Each record must be retyped in full. No character may differ.
┏━━
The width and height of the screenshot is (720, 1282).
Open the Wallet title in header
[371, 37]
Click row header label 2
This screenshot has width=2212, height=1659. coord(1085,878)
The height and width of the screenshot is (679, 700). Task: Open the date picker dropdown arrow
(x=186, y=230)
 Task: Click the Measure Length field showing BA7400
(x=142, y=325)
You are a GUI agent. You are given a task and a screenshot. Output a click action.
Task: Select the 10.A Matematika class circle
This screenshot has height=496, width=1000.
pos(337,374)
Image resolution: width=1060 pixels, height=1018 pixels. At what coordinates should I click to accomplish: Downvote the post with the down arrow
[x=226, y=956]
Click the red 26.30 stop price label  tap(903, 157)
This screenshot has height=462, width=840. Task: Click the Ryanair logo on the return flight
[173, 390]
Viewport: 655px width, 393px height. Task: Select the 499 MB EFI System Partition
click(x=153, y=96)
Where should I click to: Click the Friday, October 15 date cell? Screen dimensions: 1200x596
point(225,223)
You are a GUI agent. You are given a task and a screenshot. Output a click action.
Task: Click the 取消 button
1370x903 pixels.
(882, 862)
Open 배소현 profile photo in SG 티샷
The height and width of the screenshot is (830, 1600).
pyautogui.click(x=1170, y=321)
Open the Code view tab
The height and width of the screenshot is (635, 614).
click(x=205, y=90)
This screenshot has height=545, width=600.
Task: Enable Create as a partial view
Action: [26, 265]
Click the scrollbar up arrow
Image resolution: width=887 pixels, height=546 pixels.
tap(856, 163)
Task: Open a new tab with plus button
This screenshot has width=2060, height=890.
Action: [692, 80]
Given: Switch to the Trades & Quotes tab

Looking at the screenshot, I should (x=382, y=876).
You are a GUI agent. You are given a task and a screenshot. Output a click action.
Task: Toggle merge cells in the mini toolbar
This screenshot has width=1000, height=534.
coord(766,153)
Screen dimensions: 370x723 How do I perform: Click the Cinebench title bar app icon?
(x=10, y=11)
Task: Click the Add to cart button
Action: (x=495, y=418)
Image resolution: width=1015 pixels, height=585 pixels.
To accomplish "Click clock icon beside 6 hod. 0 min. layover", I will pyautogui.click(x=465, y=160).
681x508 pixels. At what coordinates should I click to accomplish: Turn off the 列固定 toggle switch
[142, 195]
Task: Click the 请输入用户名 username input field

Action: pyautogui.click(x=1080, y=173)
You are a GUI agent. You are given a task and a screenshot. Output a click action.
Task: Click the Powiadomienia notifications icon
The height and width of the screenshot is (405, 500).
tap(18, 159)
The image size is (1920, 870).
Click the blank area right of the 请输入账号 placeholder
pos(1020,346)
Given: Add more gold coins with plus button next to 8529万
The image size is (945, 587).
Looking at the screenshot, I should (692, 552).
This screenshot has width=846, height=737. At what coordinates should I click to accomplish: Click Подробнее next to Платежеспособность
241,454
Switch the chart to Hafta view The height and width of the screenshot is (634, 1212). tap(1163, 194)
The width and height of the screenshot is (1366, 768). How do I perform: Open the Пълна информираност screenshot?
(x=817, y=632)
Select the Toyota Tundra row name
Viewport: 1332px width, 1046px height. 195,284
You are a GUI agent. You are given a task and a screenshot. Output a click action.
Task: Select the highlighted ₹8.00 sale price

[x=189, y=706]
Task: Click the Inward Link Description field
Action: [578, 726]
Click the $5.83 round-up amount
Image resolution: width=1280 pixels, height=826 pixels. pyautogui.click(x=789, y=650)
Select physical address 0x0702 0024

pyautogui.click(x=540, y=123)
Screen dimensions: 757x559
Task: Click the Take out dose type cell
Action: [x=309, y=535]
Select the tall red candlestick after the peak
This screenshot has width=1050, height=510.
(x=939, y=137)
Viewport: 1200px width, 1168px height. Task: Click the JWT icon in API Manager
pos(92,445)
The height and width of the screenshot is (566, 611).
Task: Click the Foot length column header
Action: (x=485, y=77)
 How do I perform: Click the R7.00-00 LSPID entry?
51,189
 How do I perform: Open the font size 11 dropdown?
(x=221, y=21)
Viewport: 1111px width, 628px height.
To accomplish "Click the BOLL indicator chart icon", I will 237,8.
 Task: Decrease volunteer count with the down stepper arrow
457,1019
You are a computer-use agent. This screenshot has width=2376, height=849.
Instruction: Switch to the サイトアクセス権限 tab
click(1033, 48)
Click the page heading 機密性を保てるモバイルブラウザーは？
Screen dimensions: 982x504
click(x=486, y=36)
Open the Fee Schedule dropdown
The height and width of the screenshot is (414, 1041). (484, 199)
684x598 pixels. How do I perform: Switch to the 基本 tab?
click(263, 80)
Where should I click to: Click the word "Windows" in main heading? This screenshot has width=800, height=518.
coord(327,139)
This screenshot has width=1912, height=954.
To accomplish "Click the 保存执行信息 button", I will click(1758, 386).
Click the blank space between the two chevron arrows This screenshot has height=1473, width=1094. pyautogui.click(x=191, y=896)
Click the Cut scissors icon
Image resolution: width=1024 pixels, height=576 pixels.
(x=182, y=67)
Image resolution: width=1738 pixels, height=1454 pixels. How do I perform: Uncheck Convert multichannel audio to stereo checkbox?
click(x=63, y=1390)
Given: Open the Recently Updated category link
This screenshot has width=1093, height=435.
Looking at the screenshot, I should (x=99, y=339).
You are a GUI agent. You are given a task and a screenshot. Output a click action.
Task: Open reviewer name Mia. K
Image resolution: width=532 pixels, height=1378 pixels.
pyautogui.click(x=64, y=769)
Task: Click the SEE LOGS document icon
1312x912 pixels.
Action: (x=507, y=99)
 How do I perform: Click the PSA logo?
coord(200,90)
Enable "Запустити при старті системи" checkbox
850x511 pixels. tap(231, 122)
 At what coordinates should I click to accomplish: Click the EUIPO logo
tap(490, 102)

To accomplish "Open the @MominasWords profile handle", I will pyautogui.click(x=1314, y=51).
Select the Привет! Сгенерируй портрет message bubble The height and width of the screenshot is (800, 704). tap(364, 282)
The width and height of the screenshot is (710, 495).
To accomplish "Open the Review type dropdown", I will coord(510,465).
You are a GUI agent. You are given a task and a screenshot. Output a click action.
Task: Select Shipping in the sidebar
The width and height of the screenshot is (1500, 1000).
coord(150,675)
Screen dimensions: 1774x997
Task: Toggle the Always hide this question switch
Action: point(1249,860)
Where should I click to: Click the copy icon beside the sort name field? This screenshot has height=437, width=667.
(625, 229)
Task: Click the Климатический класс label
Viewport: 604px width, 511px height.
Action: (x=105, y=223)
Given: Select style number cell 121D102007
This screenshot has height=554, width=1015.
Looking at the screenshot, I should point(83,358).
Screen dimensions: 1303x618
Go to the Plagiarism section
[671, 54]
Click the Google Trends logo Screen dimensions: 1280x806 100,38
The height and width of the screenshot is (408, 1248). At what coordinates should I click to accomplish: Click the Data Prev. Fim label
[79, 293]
┗━━
→ **Response to the exercise**:
The width and height of the screenshot is (720, 1282).
Open the Wallet title in header
[371, 37]
Click row header label 2
This screenshot has width=2212, height=1659. coord(1085,878)
The height and width of the screenshot is (679, 700). Task: Open the date picker dropdown arrow
(x=186, y=230)
 Task: Click the Measure Length field showing BA7400
(x=142, y=325)
You are a GUI agent. You are given a task and a screenshot. Output a click action.
Task: Select the 10.A Matematika class circle
This screenshot has height=496, width=1000.
pos(337,374)
Image resolution: width=1060 pixels, height=1018 pixels. At what coordinates should I click to accomplish: Downvote the post with the down arrow
[x=226, y=956]
Click the red 26.30 stop price label  tap(903, 157)
This screenshot has height=462, width=840. Task: Click the Ryanair logo on the return flight
[173, 390]
Viewport: 655px width, 393px height. Task: Select the 499 MB EFI System Partition
click(x=153, y=96)
Where should I click to: Click the Friday, October 15 date cell? Screen dimensions: 1200x596
point(225,223)
You are a GUI agent. You are given a task and a screenshot. Output a click action.
Task: Click the 取消 button
1370x903 pixels.
(882, 862)
Open 배소현 profile photo in SG 티샷
The height and width of the screenshot is (830, 1600).
pyautogui.click(x=1170, y=321)
Open the Code view tab
The height and width of the screenshot is (635, 614).
click(x=205, y=90)
This screenshot has height=545, width=600.
Task: Enable Create as a partial view
Action: [26, 265]
Click the scrollbar up arrow
Image resolution: width=887 pixels, height=546 pixels.
tap(856, 163)
Task: Open a new tab with plus button
This screenshot has width=2060, height=890.
Action: [692, 80]
Given: Switch to the Trades & Quotes tab

Looking at the screenshot, I should (x=382, y=876).
You are a GUI agent. You are given a task and a screenshot. Output a click action.
Task: Toggle merge cells in the mini toolbar
This screenshot has width=1000, height=534.
coord(766,153)
Screen dimensions: 370x723 How do I perform: Click the Cinebench title bar app icon?
(x=10, y=11)
Task: Click the Add to cart button
Action: (x=495, y=418)
Image resolution: width=1015 pixels, height=585 pixels.
To accomplish "Click clock icon beside 6 hod. 0 min. layover", I will pyautogui.click(x=465, y=160).
681x508 pixels. At what coordinates should I click to accomplish: Turn off the 列固定 toggle switch
[142, 195]
Task: Click the 请输入用户名 username input field

Action: pyautogui.click(x=1080, y=173)
You are a GUI agent. You are given a task and a screenshot. Output a click action.
Task: Click the Powiadomienia notifications icon
The height and width of the screenshot is (405, 500).
tap(18, 159)
The image size is (1920, 870).
Click the blank area right of the 请输入账号 placeholder
pos(1020,346)
Given: Add more gold coins with plus button next to 8529万
The image size is (945, 587).
Looking at the screenshot, I should (692, 552).
This screenshot has width=846, height=737. At what coordinates should I click to accomplish: Click Подробнее next to Платежеспособность
241,454
Switch the chart to Hafta view The height and width of the screenshot is (634, 1212). tap(1163, 194)
The width and height of the screenshot is (1366, 768). How do I perform: Open the Пълна информираност screenshot?
(x=817, y=632)
Select the Toyota Tundra row name
Viewport: 1332px width, 1046px height. 195,284
You are a GUI agent. You are given a task and a screenshot. Output a click action.
Task: Select the highlighted ₹8.00 sale price

[x=189, y=706]
Task: Click the Inward Link Description field
Action: [578, 726]
Click the $5.83 round-up amount
Image resolution: width=1280 pixels, height=826 pixels. pyautogui.click(x=789, y=650)
Select physical address 0x0702 0024

pyautogui.click(x=540, y=123)
Screen dimensions: 757x559
Task: Click the Take out dose type cell
Action: [x=309, y=535]
Select the tall red candlestick after the peak
This screenshot has width=1050, height=510.
(x=939, y=137)
Viewport: 1200px width, 1168px height. Task: Click the JWT icon in API Manager
pos(92,445)
The height and width of the screenshot is (566, 611).
Task: Click the Foot length column header
Action: (x=485, y=77)
 How do I perform: Click the R7.00-00 LSPID entry?
51,189
 How do I perform: Open the font size 11 dropdown?
(x=221, y=21)
Viewport: 1111px width, 628px height.
To accomplish "Click the BOLL indicator chart icon", I will 237,8.
 Task: Decrease volunteer count with the down stepper arrow
457,1019
You are a computer-use agent. This screenshot has width=2376, height=849.
Instruction: Switch to the サイトアクセス権限 tab
click(1033, 48)
Click the page heading 機密性を保てるモバイルブラウザーは？
Screen dimensions: 982x504
click(x=486, y=36)
Open the Fee Schedule dropdown
The height and width of the screenshot is (414, 1041). (484, 199)
684x598 pixels. How do I perform: Switch to the 基本 tab?
click(263, 80)
Where should I click to: Click the word "Windows" in main heading? This screenshot has width=800, height=518.
coord(327,139)
This screenshot has width=1912, height=954.
To accomplish "Click the 保存执行信息 button", I will click(1758, 386).
Click the blank space between the two chevron arrows This screenshot has height=1473, width=1094. pyautogui.click(x=191, y=896)
Click the Cut scissors icon
Image resolution: width=1024 pixels, height=576 pixels.
(x=182, y=67)
Image resolution: width=1738 pixels, height=1454 pixels. How do I perform: Uncheck Convert multichannel audio to stereo checkbox?
click(x=63, y=1390)
Given: Open the Recently Updated category link
This screenshot has width=1093, height=435.
Looking at the screenshot, I should (x=99, y=339).
You are a GUI agent. You are given a task and a screenshot. Output a click action.
Task: Open reviewer name Mia. K
Image resolution: width=532 pixels, height=1378 pixels.
pyautogui.click(x=64, y=769)
Task: Click the SEE LOGS document icon
1312x912 pixels.
Action: (x=507, y=99)
 How do I perform: Click the PSA logo?
coord(200,90)
Enable "Запустити при старті системи" checkbox
850x511 pixels. tap(231, 122)
 At what coordinates should I click to accomplish: Click the EUIPO logo
tap(490, 102)

To accomplish "Open the @MominasWords profile handle", I will pyautogui.click(x=1314, y=51).
Select the Привет! Сгенерируй портрет message bubble The height and width of the screenshot is (800, 704). tap(364, 282)
The width and height of the screenshot is (710, 495).
To accomplish "Open the Review type dropdown", I will coord(510,465).
You are a GUI agent. You are given a task and a screenshot. Output a click action.
Task: Select Shipping in the sidebar
The width and height of the screenshot is (1500, 1000).
coord(150,675)
Screen dimensions: 1774x997
Task: Toggle the Always hide this question switch
Action: point(1249,860)
Where should I click to: Click the copy icon beside the sort name field? This screenshot has height=437, width=667.
(625, 229)
Task: Click the Климатический класс label
Viewport: 604px width, 511px height.
Action: (x=105, y=223)
Given: Select style number cell 121D102007
This screenshot has height=554, width=1015.
Looking at the screenshot, I should point(83,358).
Screen dimensions: 1303x618
Go to the Plagiarism section
[671, 54]
Click the Google Trends logo Screen dimensions: 1280x806 100,38
The height and width of the screenshot is (408, 1248). At what coordinates should I click to accomplish: Click the Data Prev. Fim label
[79, 293]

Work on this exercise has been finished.